Alumbra, sin embargo, otro frente crítico: disminuido, siempre ardiente, el bloque del FpV/PJ entró anticipadamente en una batalla por la jefatura entre Raúl Pérez y Julián Domínguez. La cooperativa de Diputados libera en ese duelo su inquietud hacia Scioli.

El Senado no fue ajeno, a través de Alberto Balestrini y Federico Scarabino, al desembarco de Álvarez en el ministerio que deja Daniel Arroyo. Insaciable -de allí surgieron, en estos meses, dos ministros- la Cámara baja espera, sin embargo, un pago compensatorio.

Suponían que dos directores de Lotería serían para la Legislatura, uno para cada cuerpo. No ocurrió. Se reservan, ahora, la expectativa de que algunos mandato cumplido sean premiados con un pasaje al oasis que es el BAPRO que debe renovar cuatro directores en diciembre.

Una butaca es para Arroyo, en otra renovará Dámaso Larraburu y una tercera sería para el senador Aldo Sivero. La cuarta está vacante y no se descarta que Scioli la subaste entre la oposición, donde rankea mejor la UCR. Dejarán el directorio Rafael Magnanini, el felipista Félix Cirio y Oscar Valdovinos.

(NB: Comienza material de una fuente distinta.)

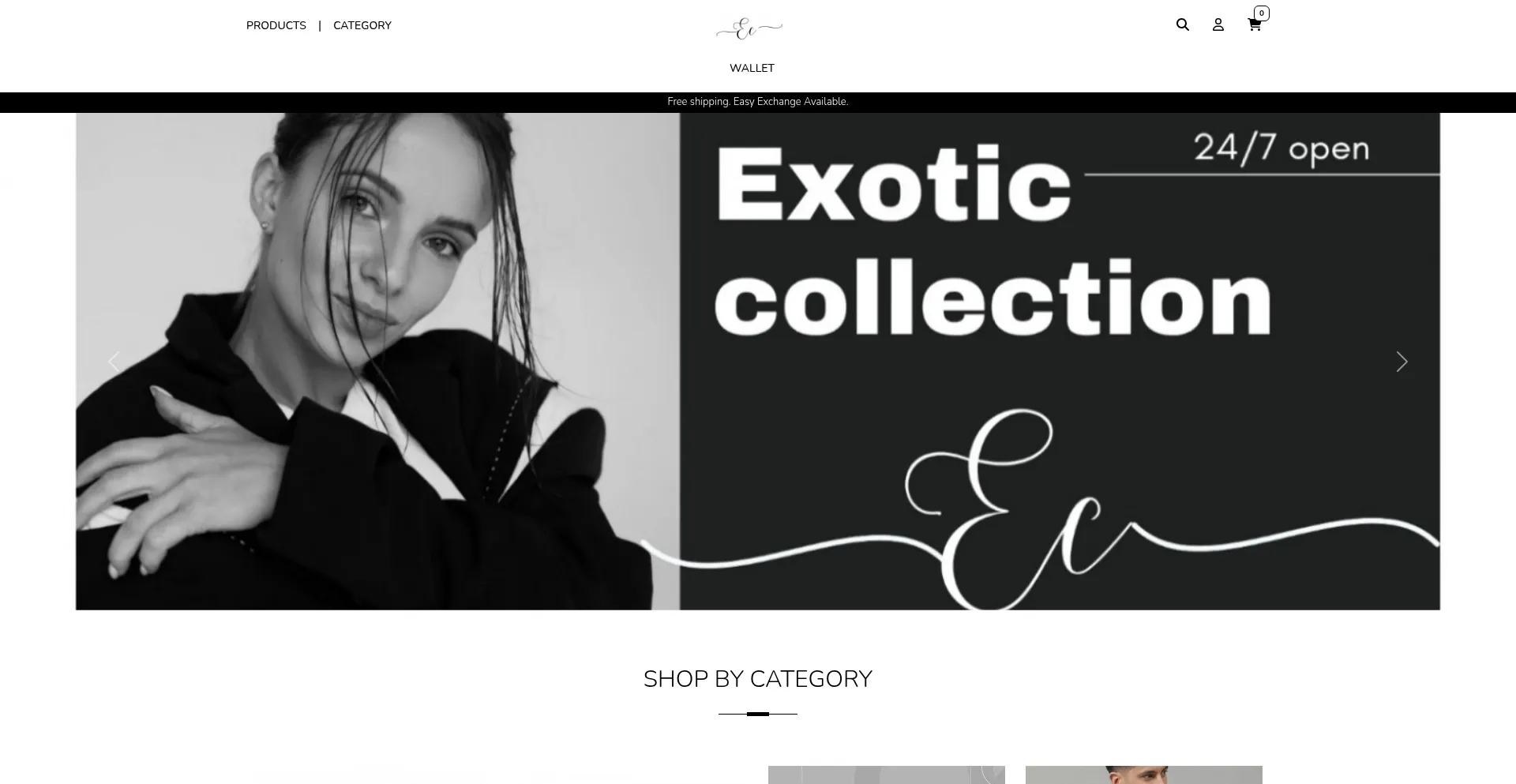Open the shopping cart icon
This screenshot has width=1516, height=784.
[x=1254, y=25]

Hubo más movimientos. Germán Pérez dejó, ayer, la Secretaría de Turismo y en su lugar asumió Ignacio Crotto, licenciado en Turismo, e hijo del ex titular de la Rural Enrique Crotto.

Al radicalismo le hizo otra concesión: el jefe de gabinete, Alberto Pérez, le anticipó a Ricardo Alfonsín que el Ejecutivo enviará al Parlamento una ley marco para la creación de nuevos municipios. Parece, a priori, un OK a la secesión de Lezama de Chascomús.

El diálogo con Solá tuvo un asunto primordial: la reconstrucción de un panperonismo que excluya a De Narváez y los Macri. Los une el temor: tras la elección, el empresario-diputado surfea un pico de popularidad en el que roza el 60% de imagen positiva.

El gobernador, en cambio, perfora sus peores registros: por primera vez, su imagen positiva aparece casi empardada con su imagen negativa. El ex gobernador, en tanto, se dice dueño y propietario del 8% del 35% que sacó De Narváez el 28 de junio.

También se habló de cuentas en rojo, tema que ayer reavivó el ex gobernador al plantear que el déficit pone en riesgo la gobernabilidad.

Solá dijo lo que Scioli no puede. O lo que Rafael Perelmiter, reflexivo, percibió como una revelación: el interrogante ya no es cómo y de qué modo -o con qué costo político- la Nación asistirá a la provincia, sino si la Nación puede asistir a la provincia.